> _Items from a dataset_:

· · · ·

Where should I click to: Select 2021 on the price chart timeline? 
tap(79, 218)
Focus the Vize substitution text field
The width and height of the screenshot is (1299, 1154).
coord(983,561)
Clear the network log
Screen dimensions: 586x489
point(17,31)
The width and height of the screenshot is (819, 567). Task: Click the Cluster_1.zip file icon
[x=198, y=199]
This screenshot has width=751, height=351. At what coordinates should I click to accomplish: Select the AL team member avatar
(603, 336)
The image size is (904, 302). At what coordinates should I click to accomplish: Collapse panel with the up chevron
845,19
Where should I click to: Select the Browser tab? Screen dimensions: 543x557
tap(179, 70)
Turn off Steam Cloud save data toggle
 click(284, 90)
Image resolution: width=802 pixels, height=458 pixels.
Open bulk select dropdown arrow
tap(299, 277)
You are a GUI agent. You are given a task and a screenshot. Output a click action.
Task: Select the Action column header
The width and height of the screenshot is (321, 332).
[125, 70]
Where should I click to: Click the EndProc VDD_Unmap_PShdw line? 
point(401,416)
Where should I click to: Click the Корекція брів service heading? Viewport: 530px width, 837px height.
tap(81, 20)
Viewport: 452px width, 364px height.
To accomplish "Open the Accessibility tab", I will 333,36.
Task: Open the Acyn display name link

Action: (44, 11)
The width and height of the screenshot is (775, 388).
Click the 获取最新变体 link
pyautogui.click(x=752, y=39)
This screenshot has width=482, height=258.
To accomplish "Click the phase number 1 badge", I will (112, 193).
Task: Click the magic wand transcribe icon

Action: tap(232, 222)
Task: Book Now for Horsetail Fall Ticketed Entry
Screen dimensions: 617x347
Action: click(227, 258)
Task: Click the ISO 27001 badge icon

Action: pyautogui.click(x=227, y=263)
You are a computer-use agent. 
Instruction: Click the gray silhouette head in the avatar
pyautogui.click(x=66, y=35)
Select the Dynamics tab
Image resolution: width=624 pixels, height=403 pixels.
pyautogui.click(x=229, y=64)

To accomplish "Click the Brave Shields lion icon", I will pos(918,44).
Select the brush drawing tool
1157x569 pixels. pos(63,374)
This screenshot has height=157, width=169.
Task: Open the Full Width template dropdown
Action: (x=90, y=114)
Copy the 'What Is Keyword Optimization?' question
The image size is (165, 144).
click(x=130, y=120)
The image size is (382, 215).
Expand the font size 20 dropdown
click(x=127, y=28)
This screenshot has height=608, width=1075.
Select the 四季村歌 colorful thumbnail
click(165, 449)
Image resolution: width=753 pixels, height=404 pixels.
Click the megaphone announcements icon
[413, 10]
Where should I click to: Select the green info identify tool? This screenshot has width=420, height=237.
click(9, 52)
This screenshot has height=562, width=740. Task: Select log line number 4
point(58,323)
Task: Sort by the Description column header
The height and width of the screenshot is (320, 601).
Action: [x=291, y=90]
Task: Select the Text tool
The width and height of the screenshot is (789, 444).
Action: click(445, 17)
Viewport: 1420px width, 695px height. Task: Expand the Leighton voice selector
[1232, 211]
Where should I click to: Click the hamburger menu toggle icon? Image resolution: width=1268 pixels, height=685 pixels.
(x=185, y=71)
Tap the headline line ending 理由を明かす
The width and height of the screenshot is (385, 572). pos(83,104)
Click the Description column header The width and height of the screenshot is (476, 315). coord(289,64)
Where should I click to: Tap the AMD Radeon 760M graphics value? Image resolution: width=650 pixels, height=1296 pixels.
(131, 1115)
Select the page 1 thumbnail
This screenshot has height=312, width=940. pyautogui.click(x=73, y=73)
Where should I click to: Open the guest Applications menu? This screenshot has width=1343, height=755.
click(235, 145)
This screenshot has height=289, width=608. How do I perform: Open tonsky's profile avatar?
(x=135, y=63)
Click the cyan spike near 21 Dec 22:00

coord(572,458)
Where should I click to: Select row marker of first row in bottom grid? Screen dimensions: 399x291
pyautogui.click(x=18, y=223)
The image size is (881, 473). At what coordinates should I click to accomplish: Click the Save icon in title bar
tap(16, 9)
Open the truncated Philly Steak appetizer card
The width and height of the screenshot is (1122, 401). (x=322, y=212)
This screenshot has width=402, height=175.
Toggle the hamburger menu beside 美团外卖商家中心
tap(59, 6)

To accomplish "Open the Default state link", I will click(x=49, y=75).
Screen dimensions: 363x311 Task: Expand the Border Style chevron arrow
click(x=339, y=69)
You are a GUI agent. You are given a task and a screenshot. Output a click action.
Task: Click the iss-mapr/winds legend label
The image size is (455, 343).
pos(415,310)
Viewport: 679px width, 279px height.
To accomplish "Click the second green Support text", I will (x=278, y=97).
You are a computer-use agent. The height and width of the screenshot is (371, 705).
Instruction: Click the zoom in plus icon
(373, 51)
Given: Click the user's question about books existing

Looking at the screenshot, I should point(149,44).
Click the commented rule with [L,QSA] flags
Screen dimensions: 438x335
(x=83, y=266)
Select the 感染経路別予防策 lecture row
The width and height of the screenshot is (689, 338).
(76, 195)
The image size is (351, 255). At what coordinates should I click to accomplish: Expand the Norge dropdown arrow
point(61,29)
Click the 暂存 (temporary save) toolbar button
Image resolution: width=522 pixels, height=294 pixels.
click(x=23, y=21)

· · · ·

> _ABOUT THIS EXERCISE_:
Write the lines out again exactly, from the one containing "The image size is (351, 255)." through the last line of the records, and include no other lines.

> _ANSWER BOX_:
The image size is (351, 255). At what coordinates should I click to accomplish: Expand the Norge dropdown arrow
point(61,29)
Click the 暂存 (temporary save) toolbar button
Image resolution: width=522 pixels, height=294 pixels.
click(x=23, y=21)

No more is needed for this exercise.